◆ **EXERCISE PROMPT**
Copy out every line of the listing below word for word, leaving out the pictures.

---

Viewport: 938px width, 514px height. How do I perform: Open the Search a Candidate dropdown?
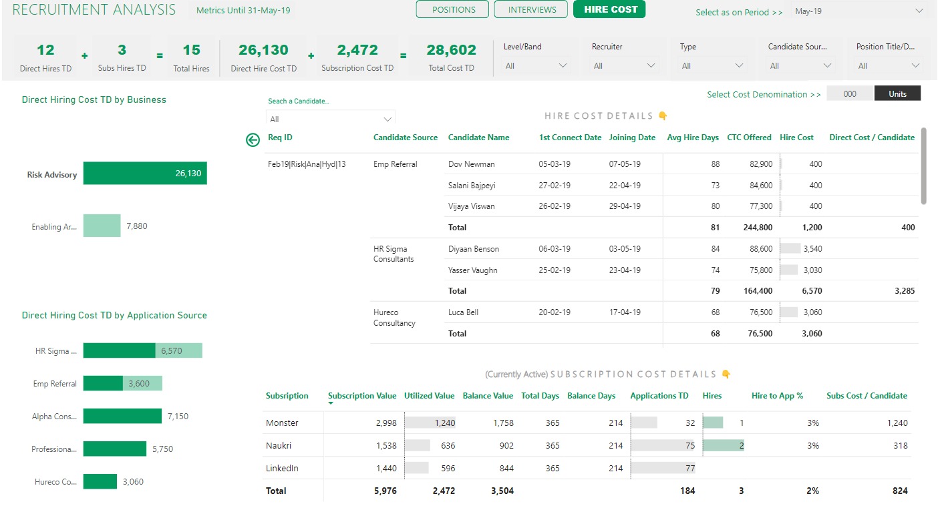point(331,119)
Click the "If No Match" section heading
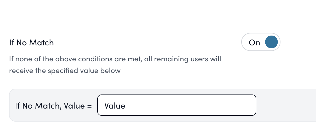 31,42
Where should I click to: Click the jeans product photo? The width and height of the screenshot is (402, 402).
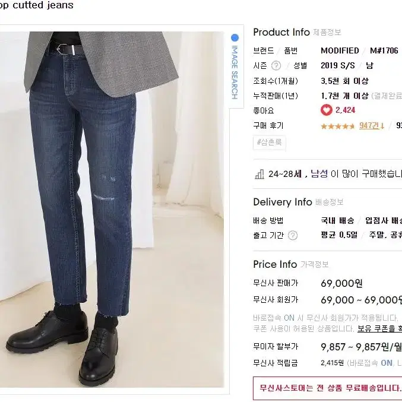pos(112,209)
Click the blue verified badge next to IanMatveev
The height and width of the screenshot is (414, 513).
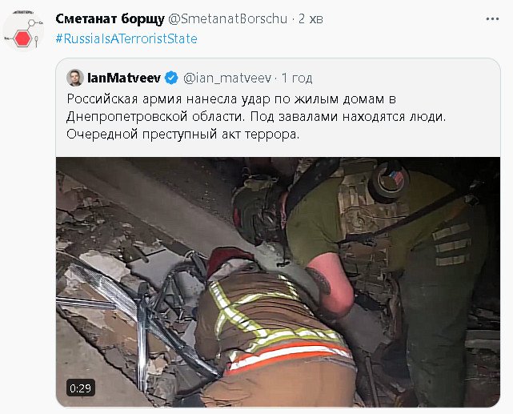click(x=171, y=78)
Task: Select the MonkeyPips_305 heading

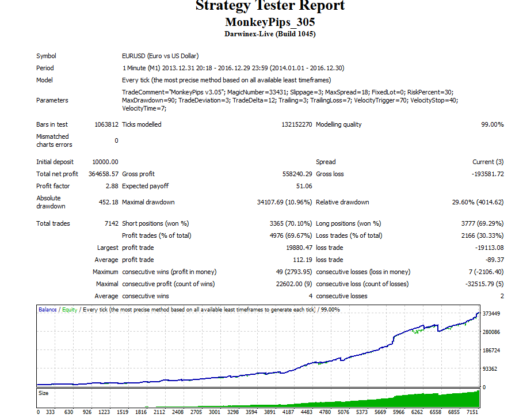Action: 270,22
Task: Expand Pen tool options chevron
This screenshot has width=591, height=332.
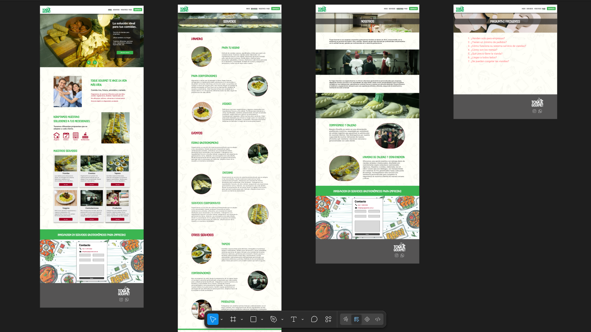Action: pyautogui.click(x=283, y=320)
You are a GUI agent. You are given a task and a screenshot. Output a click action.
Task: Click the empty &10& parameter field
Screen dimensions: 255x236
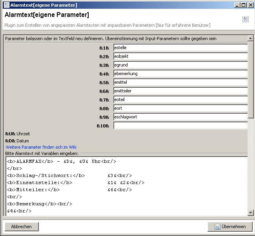180,125
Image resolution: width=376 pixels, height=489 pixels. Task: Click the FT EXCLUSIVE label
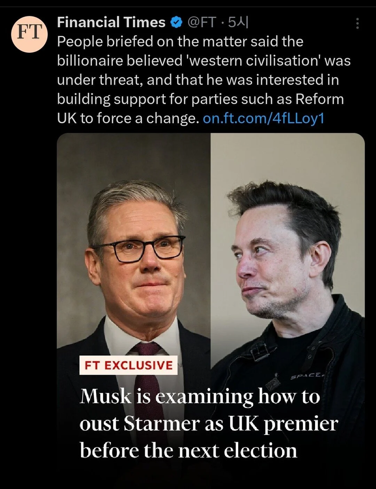tap(129, 365)
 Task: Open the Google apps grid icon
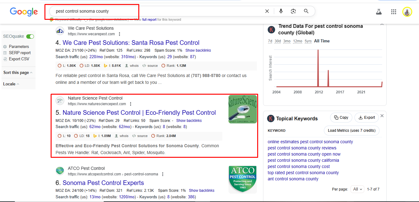(x=393, y=12)

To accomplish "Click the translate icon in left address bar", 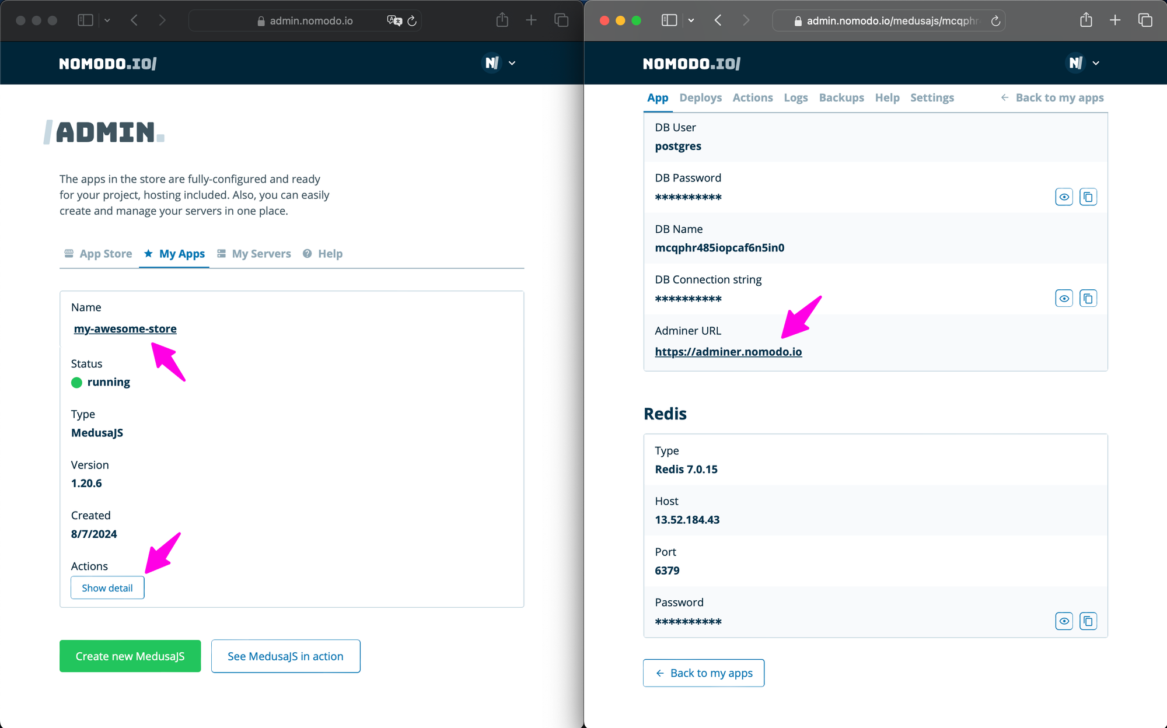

---

◆ **FULL RESPONSE**
Viewport: 938px width, 514px height. How do I perform: Open the Search a Candidate dropdown?
point(331,119)
Click the "If No Match" section heading
 31,42
Where should I click to: Click the jeans product photo? The width and height of the screenshot is (402, 402).
pos(112,209)
Click the blue verified badge next to IanMatveev
The height and width of the screenshot is (414, 513).
click(x=171, y=78)
Task: Select the MonkeyPips_305 heading

Action: 270,22
Task: Expand Pen tool options chevron
This screenshot has width=591, height=332.
Action: pyautogui.click(x=283, y=320)
You are a GUI agent. You are given a task and a screenshot. Output a click action.
Task: Click the empty &10& parameter field
Screen dimensions: 255x236
180,125
Image resolution: width=376 pixels, height=489 pixels. Task: Click the FT EXCLUSIVE label
tap(129, 365)
 Task: Open the Google apps grid icon
(x=393, y=12)

To accomplish "Click the translate icon in left address bar", 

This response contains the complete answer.